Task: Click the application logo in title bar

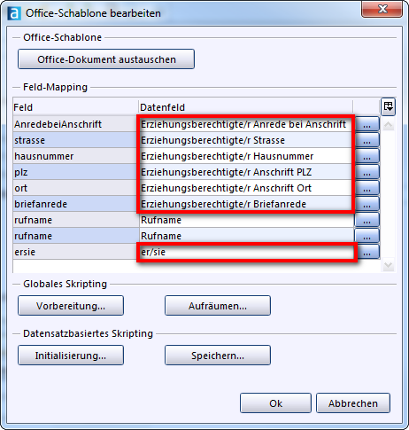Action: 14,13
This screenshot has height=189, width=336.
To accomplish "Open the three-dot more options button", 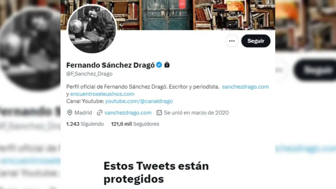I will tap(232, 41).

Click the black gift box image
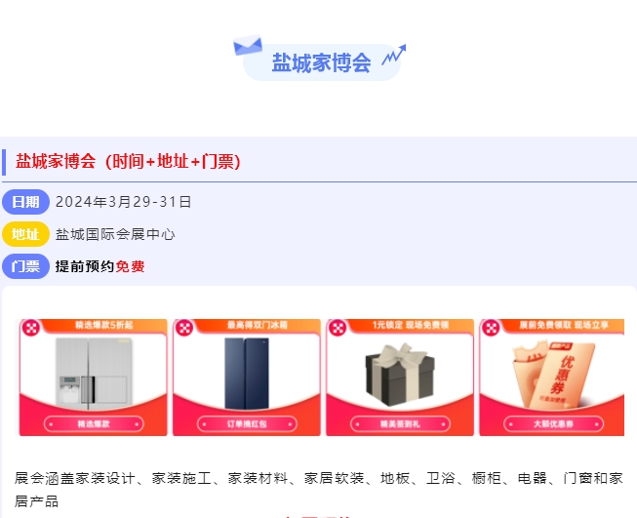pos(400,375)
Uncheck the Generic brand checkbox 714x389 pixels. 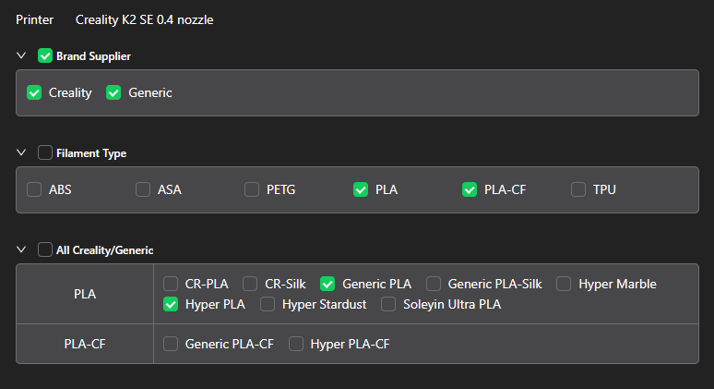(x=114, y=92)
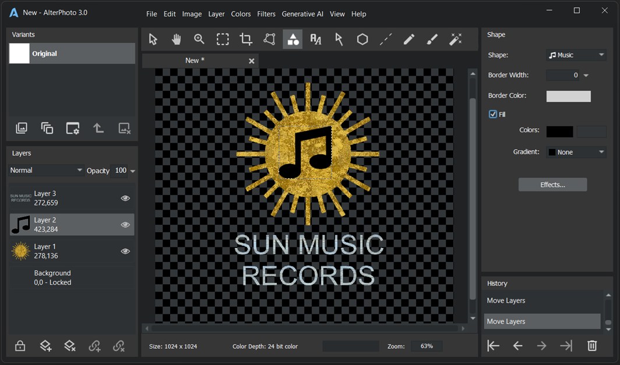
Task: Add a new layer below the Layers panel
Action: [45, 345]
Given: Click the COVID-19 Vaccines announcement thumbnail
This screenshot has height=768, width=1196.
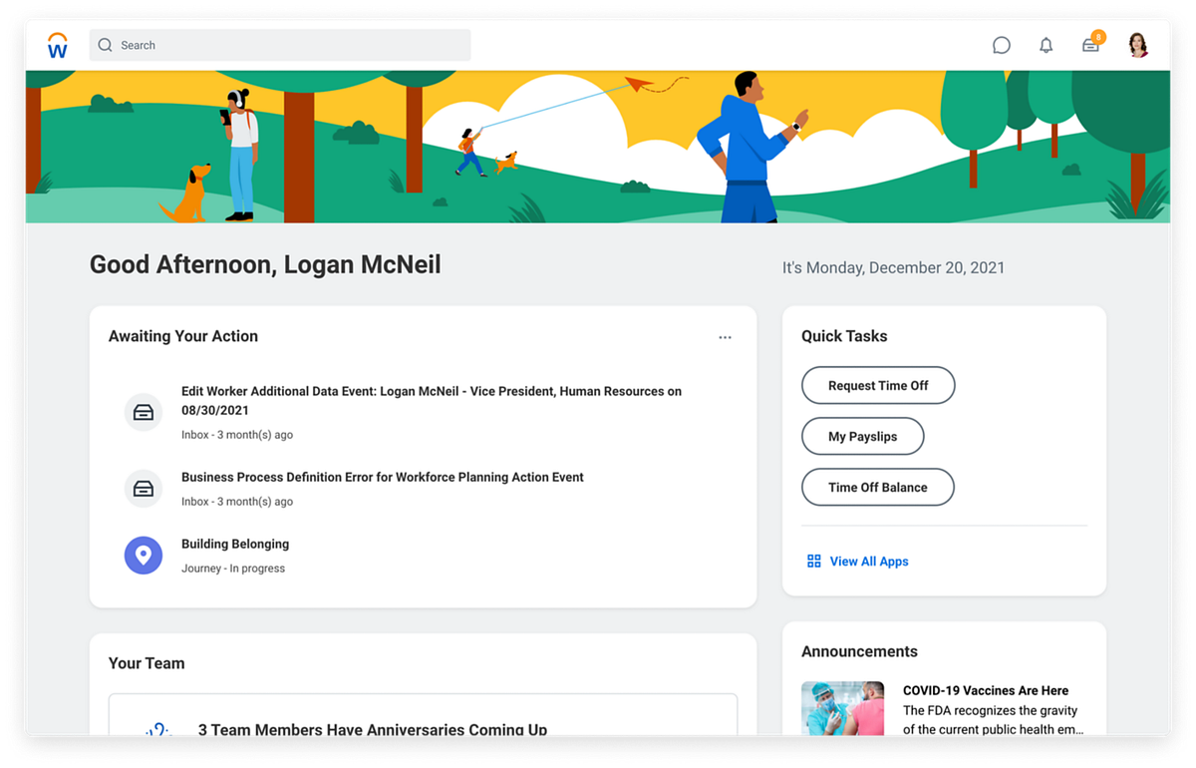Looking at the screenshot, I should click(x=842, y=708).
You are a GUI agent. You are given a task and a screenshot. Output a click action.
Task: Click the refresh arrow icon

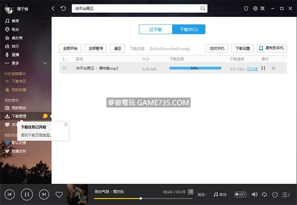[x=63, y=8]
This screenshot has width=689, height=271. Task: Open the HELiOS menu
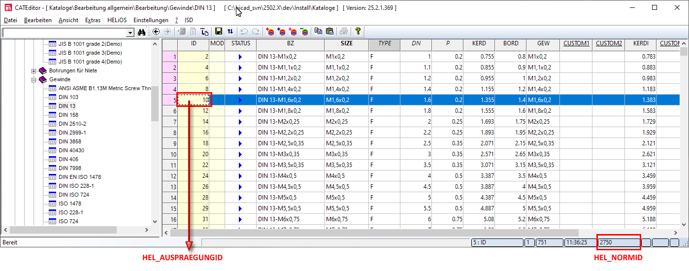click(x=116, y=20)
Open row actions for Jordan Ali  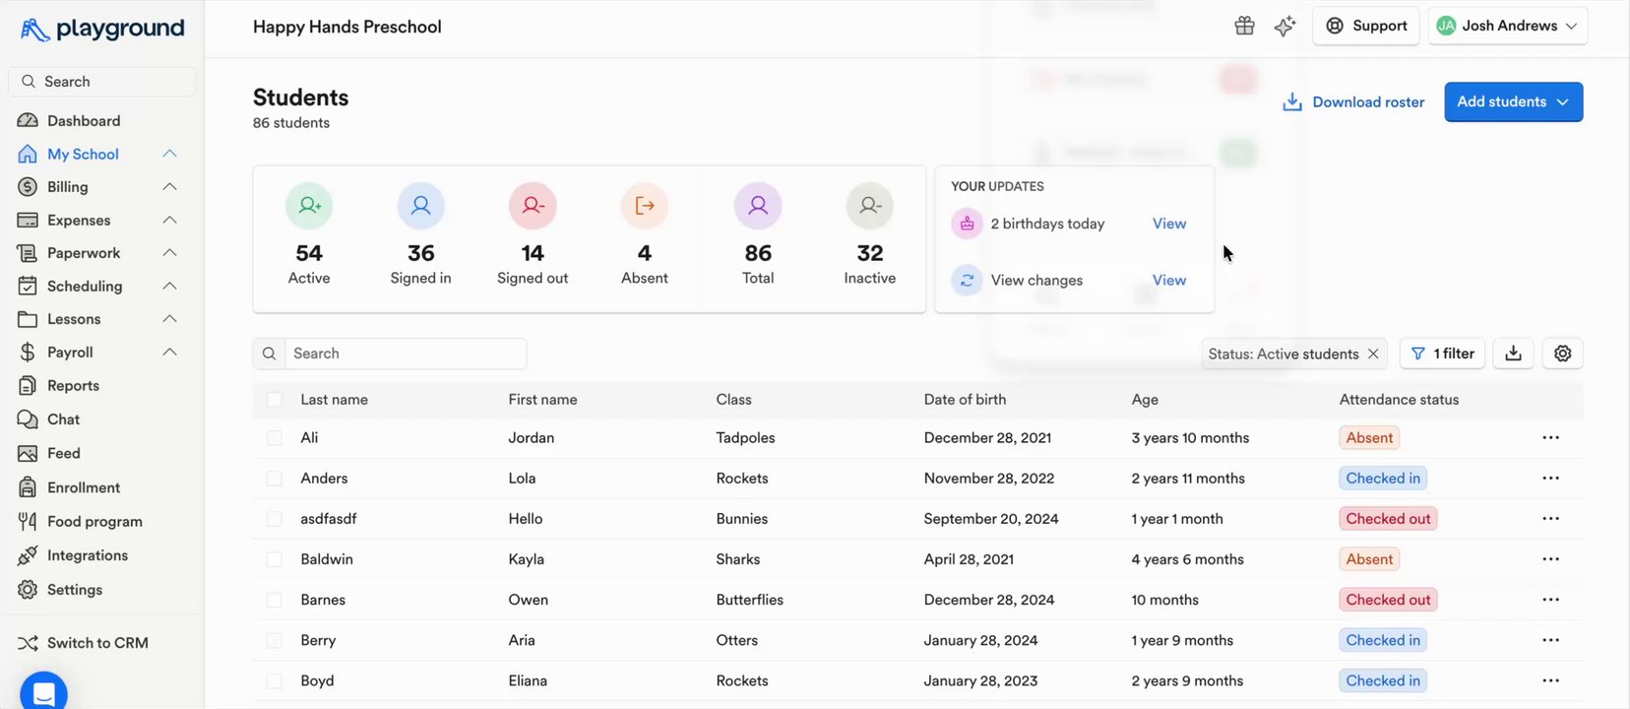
━━━━
[Activity]: What is needed is an exact copy of only the lines from the line containing "This screenshot has height=768, width=1196." through the last line of the entries, inclusive, without the pictures.

[Response area]:
This screenshot has height=768, width=1196.
Looking at the screenshot, I should click(x=842, y=708).
You are a GUI agent. You are given a task and a screenshot. Output a click action.
Task: Click the refresh arrow icon

[x=63, y=8]
This screenshot has width=689, height=271. Task: Open the HELiOS menu
click(x=116, y=20)
Open row actions for Jordan Ali  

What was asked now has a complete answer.